Manifest and _CURRENT¶
A manifest describes one published snapshot: which shards exist, where their database files are, what the sharding spec was, and per-shard statistics (row count, byte size, min/max key). It is a single SQLite database serialized with con.serialize(), written as one S3 object.
_CURRENT is a tiny JSON object pointing at the latest manifest. Readers read _CURRENT, then read the manifest it points at, then route requests.
Manifest object format¶
- Magic header:
SQLite format 3\x00(the standard SQLite file magic — readers sniff it before parsing). - Builder:
SqliteManifestBuilder(shardyfusion/manifest.py:202). - Parser:
parse_sqlite_manifest(manifest_store.py:339) →ParsedManifest(manifest.py:107). - Validator:
_validate_manifest(manifest_store.py:414) — checks shard coverage, format version compatibility, and required metadata.
A manifest carries BuildResult (manifest.py:160) data: WriterInfo (manifest.py:85), RequiredBuildMeta (manifest.py:67), per-shard RequiredShardMeta (manifest.py:94), BuildDurations (manifest.py:140), and BuildStats (manifest.py:150).
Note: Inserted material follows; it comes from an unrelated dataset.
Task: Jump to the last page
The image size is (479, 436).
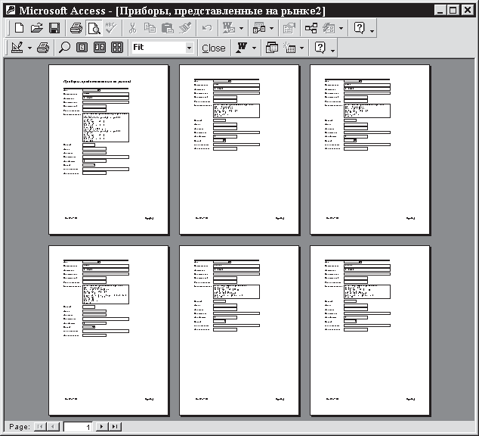Action: [x=115, y=427]
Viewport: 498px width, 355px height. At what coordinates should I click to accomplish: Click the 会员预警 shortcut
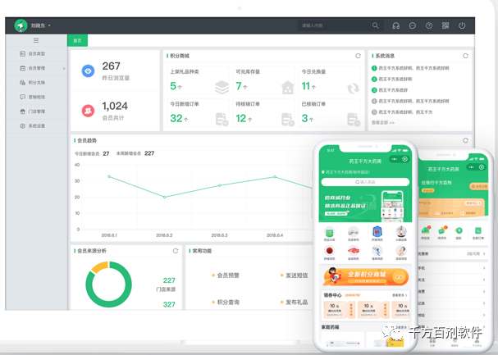[x=227, y=275]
The MIME type constant is SQLITE_MANIFEST_CONTENT_TYPE = "application/x-sqlite3" (manifest.py:21).
Format versions¶
_SUPPORTED_MANIFEST_FORMAT_VERSIONS = frozenset({1, 2, 3}) (manifest_store.py:48).
| Version | Capability |
|---|---|
| 1 | Legacy. Readers accept it; writers do not produce it. |
| 2 | HASH or CEL without routing_values, with required sharding.hash_algorithm. Default for RequiredBuildMeta.format_version (manifest.py:80). |
| 3 | Required when routing_values is set (categorical CEL). Validation at manifest_store.py:447. |
_manifest_format_version_for_sharding (_writer_core.py:796) returns 3 if routing_values is set, else 2. Readers reject unsupported versions with ManifestParseError (errors.py:109) at manifest_store.py:417.
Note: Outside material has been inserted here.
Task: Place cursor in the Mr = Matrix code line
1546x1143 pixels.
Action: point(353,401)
required.sharding.hash_algorithm is required for every manifest. The only supported value today is xxh3_64. A manifest that omits the field or names an unsupported algorithm is invalid; readers reject it instead of falling back to a local default.
_CURRENT object format¶
A CurrentPointer (manifest.py:129, format_version: int = 1 at :136) serialized as JSON, holding a ManifestRef (manifest.py:25):
@dataclass(frozen=True, slots=True)
class ManifestRef:
ref: str # storage-specific manifest reference
run_id: str
published_at: datetime
For S3, ref is the S3 object URL of the manifest. For Postgres, ref is the run_id itself. Parsing: parse_current_pointer_to_ref (manifest_store.py:97).
Two-phase publish¶
publish_to_store (_writer_core.py:456) writes in this strict order:
- Manifest object:
manifests/<timestamp>_run_id=<run_id>/<manifest_name>— immutable. Defaultmanifest_name = "manifest"(no file extension; the SQLite magic header identifies the format). Timestamp usesMANIFEST_TIMESTAMP_FMT = "%Y-%m-%dT%H:%M:%S.%fZ"(manifest_store.py:51). _CURRENTpointer: overwritten in place to point at the manifest from step 1.
A reader observing S3 will see one of three states:
- Old manifest + old _CURRENT → old snapshot, fully consistent.
- New manifest written + old _CURRENT → reader still sees the old snapshot (the new manifest is invisible).
- New manifest + new _CURRENT → reader atomically sees the new snapshot.
There is no "torn" state where _CURRENT points at a partially-written manifest, because manifests are written as a single object.
See history/design-decisions/adr-001-two-phase-publish.md for the rationale.
Manifest history¶
Old manifest objects are retained in manifests/. They are deleted only by cleanup_old_runs (_writer_core.py:725), gated by keep_runs. Until then, they form the rollback log: pointing _CURRENT at a previous manifest object atomically rolls the snapshot back. See operate/history-rollback.md.
Manifest stores¶
The manifest object and _CURRENT pointer are stored together in a ManifestStore (manifest_store.py:61 Protocol). Implementations are described in manifest-stores.md.
Loading shard metadata¶
load_sqlite_build_meta (manifest_store.py:464) and SqliteShardLookup (manifest_store.py:507) extract shard URLs and metadata from a parsed manifest. Readers use these to construct adapters per shard.
See also¶
manifest-stores.md— S3, in-memory, and Postgres implementations.writer-core.md—publish_to_store.history/design-decisions/adr-001-two-phase-publish.md.